This has no relationship with Caproni-Bergamo ... except for by being in the same province. Here, the reference is to the town of Treviglio in the province of Bergamo. Caproni Aeronautica Bergamasca was based 25 km away in Ponte San Pietro - in the western outskirts of the town of Bergamo (the capital of the province of the same name).

A minor point but drawings read 'SPICA GENOVA' ... and I'm finding this Tuscan location for SPICA S.p.A. (Società Pompe Iniezione Cassani e Affini) confusing.

Most other sources place SPICA in Tuscany. FWIW, it seems that from 1938 to the sale of SPICA S.p.A. in 1941, SPICA offices were in Livorno with its injection pump factory nearby Ardenza district.
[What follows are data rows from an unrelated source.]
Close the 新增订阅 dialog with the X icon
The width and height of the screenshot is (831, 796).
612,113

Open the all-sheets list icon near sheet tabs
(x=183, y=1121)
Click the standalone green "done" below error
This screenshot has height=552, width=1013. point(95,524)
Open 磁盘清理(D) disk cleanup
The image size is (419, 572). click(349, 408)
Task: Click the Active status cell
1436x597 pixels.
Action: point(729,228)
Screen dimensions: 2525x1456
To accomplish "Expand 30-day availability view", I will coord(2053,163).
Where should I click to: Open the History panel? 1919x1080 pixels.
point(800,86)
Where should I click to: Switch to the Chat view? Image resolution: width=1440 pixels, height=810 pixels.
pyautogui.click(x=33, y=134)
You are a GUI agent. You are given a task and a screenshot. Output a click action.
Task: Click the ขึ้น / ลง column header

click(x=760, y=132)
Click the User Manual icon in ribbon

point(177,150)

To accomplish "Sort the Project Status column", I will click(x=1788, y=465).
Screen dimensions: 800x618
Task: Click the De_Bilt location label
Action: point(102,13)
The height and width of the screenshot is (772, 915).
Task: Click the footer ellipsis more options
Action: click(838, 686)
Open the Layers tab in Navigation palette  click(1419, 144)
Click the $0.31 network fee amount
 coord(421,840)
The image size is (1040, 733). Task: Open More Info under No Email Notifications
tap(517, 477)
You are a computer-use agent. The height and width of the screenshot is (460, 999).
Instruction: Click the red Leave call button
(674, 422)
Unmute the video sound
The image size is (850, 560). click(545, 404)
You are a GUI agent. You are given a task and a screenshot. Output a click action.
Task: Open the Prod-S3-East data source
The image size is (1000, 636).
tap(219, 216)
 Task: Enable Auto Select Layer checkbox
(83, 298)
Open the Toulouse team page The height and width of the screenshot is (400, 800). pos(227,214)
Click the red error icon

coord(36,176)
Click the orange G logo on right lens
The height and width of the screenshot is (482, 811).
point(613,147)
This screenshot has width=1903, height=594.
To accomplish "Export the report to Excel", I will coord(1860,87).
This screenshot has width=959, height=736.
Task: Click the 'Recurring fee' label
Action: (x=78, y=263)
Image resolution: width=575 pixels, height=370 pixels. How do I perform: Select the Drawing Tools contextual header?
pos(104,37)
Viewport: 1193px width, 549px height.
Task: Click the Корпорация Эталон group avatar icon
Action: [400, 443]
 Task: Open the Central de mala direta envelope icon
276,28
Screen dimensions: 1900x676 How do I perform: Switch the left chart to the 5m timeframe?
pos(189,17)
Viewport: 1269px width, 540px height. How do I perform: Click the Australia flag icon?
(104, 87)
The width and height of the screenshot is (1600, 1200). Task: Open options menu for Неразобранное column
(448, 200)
So, where does Genoa come into all this?

___________________________________________

Relazioni internazionali, 7 Settembre 1940 - A. XVII, page 1681

"... l'ampliamento degli implanti de Livorno della Società anonima Spica [sic] per la produzione di pompe de iniezione per motori Diesel..."

I'm guessing that SPICA had a subsidiary factory or supplier in Genova at some point. The company was based in Livorno after 1938, which is both in Tuscany and just down the coast from Genova.

Spica (Cassani & Associates Pump Injection Company) was established in 1936 in Milan to produce injection pumps for diesel engines. In 1938, Count Ciano bought the company to support Mussolini's anticipated war effort and moved it to Livorno. In 1941, the Fascist government's Institute for Industrial Reconstruction nationalized the company and placed it under the control of Alfa Romeo.

After the war, SPICA continued as an Alfa subsidiary, making automobile parts such as water and oil pumps, spark plugs, steering components, and mechanical fuel injection systems for diesel and gasoline engines. SPICA gasoline fuel injection was used mainly by Alfa's competition department until the late 1960s, when SPICA injection helped Alfa pass US emissions standards. In 1988 SPICA was absorbed into FIAT, along with Alfa, and soon sold off and closed.

I still regret failing to convince a boss of mine to NOT replace the SPICA injection on a beautiful, red Alfa GTV 2000 with Weber carburetors. He'd bought the car cheap from an ignorant used car dealer, and it ran perfectly. Like lots of US owners at the time, he thought he'd get more power by replacing "emissions stuff". He spent a lot of money, but the car never ran right.